Road are highly developed and busier than any other transit system in the region. A network of highways currently under construction will make even more improvements with additional links among cities and shorter traveling times. Not only are governments building new roads—as much as 300,000 kilometers of highway is expected by 2020—they’re upgrading as well. Both the Shanghai-Nanjing and Shanghai-Hangzhou Expressways are being expanded. The region’s transport plans envisage 12,000 kilometers of expressways by 2020, nearly double that in Shanghai, Jiangsu and Zhejiang two years ago.

Plans also are in the works to help relieve the YRD’s teeming railways, already carrying six times as many passengers as the national average. A modern rail network providing for speeds as fast as 250 kph should increase train frequencies and help cut travel time to major cities in the Shanghai-Nanjing-Hangzhou Triangle once it’s completed.

Problems still persists for freight transport in the interior, however.

Shipping along the YRD’s 4,200 kilometers of inland waterways ranks third and last among the region’s modes of transit. Because shipping is well suited for bulk commodities, coal, grain and other commodities account for two-thirds of the traffic, much of which flows east-west along the Yangtze and north-south along the Grand Canal and other water ways.

Suffering from a lack of investment, the delta’s water thoroughfares are starting to show their age. Outdated equipment, inadequate information-technology systems, obsolete inland port infrastructure –all make barge transit less and less attractive. What’s more, safety issues persist despite attempts to improve conditions.
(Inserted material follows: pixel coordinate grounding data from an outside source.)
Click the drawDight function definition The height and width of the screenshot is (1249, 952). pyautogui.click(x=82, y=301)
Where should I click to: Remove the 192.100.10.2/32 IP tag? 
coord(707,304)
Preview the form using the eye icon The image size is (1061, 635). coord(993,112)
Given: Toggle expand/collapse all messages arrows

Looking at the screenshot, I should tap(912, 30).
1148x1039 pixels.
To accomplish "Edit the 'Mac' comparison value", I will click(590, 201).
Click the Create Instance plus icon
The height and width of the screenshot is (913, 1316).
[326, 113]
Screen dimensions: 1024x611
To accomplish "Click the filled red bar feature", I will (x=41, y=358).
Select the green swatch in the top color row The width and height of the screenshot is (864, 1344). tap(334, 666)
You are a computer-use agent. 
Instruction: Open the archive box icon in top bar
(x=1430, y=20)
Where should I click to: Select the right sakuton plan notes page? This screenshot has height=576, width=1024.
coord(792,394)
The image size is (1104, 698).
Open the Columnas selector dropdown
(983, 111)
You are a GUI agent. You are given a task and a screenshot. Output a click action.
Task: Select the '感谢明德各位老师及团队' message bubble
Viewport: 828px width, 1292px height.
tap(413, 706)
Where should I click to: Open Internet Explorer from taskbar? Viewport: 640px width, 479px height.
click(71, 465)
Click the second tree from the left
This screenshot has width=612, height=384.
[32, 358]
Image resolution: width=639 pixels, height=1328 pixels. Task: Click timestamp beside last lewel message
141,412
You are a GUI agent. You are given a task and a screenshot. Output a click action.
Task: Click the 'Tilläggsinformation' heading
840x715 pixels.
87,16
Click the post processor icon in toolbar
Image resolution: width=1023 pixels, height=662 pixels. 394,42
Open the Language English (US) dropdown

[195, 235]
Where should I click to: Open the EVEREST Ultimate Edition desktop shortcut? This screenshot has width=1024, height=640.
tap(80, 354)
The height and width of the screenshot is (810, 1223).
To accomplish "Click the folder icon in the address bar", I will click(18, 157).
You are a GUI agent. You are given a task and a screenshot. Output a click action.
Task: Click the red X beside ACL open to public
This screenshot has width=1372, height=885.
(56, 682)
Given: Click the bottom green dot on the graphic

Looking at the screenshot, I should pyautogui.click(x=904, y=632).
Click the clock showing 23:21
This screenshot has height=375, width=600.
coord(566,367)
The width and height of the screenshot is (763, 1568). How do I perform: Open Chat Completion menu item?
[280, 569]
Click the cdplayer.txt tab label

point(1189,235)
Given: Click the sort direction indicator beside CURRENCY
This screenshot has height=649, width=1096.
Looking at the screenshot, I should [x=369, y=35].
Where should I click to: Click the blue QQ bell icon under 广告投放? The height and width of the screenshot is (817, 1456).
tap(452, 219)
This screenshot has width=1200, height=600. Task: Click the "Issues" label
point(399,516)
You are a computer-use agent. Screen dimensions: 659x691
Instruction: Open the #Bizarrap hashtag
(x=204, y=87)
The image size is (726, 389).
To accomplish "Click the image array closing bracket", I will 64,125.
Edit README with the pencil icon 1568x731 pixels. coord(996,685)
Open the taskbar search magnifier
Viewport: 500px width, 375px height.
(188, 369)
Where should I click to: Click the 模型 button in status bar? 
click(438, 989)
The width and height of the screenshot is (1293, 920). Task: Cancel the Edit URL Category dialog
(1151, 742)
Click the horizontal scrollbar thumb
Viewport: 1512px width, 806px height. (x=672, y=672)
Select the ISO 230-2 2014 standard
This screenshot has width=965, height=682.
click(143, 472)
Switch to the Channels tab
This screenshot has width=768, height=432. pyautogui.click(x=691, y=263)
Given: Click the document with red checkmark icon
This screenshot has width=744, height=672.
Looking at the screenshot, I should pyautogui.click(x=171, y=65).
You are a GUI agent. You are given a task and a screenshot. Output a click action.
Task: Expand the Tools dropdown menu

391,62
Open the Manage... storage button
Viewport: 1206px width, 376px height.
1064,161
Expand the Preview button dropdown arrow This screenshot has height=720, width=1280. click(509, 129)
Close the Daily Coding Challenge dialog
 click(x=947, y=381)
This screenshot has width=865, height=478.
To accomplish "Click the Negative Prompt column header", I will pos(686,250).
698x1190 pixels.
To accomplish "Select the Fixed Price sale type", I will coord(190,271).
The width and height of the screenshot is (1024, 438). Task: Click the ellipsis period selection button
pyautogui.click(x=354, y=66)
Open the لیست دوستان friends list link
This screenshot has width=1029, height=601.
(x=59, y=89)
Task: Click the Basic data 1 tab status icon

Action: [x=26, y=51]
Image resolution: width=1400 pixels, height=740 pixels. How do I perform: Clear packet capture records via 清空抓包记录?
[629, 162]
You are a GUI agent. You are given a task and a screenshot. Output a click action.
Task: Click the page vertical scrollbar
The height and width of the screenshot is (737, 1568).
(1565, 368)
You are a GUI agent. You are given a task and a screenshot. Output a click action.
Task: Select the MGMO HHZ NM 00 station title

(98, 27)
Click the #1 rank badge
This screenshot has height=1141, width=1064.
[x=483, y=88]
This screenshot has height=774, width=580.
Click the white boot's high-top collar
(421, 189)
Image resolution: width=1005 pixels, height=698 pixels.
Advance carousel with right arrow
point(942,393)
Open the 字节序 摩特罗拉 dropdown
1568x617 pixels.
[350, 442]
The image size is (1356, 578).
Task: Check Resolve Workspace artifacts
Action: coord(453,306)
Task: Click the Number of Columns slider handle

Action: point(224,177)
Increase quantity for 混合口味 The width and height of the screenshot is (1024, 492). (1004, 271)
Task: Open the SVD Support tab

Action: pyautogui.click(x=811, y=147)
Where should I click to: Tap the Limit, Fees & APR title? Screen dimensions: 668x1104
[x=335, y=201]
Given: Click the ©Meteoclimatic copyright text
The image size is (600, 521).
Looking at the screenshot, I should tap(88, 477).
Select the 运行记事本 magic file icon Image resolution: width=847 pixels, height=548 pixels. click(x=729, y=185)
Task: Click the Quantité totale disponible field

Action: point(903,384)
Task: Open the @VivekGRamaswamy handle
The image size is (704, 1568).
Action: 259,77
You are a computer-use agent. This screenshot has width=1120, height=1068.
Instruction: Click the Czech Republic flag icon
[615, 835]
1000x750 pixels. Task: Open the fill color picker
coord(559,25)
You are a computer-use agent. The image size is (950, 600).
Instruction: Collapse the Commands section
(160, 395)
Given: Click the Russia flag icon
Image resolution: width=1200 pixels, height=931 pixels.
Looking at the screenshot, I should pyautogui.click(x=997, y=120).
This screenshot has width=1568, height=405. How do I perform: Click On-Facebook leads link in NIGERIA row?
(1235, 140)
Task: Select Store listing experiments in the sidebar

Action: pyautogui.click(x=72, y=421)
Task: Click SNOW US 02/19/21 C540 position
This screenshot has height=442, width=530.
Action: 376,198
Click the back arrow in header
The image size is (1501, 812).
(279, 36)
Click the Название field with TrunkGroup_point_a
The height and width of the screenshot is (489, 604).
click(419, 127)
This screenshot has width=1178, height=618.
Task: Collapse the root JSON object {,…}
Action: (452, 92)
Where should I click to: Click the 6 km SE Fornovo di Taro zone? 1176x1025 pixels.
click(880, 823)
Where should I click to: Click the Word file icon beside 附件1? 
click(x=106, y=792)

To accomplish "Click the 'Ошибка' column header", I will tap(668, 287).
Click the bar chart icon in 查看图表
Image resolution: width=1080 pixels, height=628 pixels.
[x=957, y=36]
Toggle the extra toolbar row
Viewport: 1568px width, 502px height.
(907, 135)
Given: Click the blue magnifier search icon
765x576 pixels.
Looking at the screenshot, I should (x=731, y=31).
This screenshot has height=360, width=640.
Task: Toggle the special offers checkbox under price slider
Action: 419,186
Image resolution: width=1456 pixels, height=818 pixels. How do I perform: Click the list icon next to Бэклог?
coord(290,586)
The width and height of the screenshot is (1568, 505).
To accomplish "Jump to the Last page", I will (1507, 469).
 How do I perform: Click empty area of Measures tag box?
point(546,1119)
Though Shanghai remains the economic core of the YRD; new projects are starting to change this situation and accompanying the development of the Jiangsu and Zhejiang, overall growth in the region is now being spurred by needed upgrades to the existing infrastructure. Difficulties remain, particularly in terms of integration, but the progression of the region’s transportation network is such that new projects like the connecting Anhui province to the YRD should now enjoy more attention.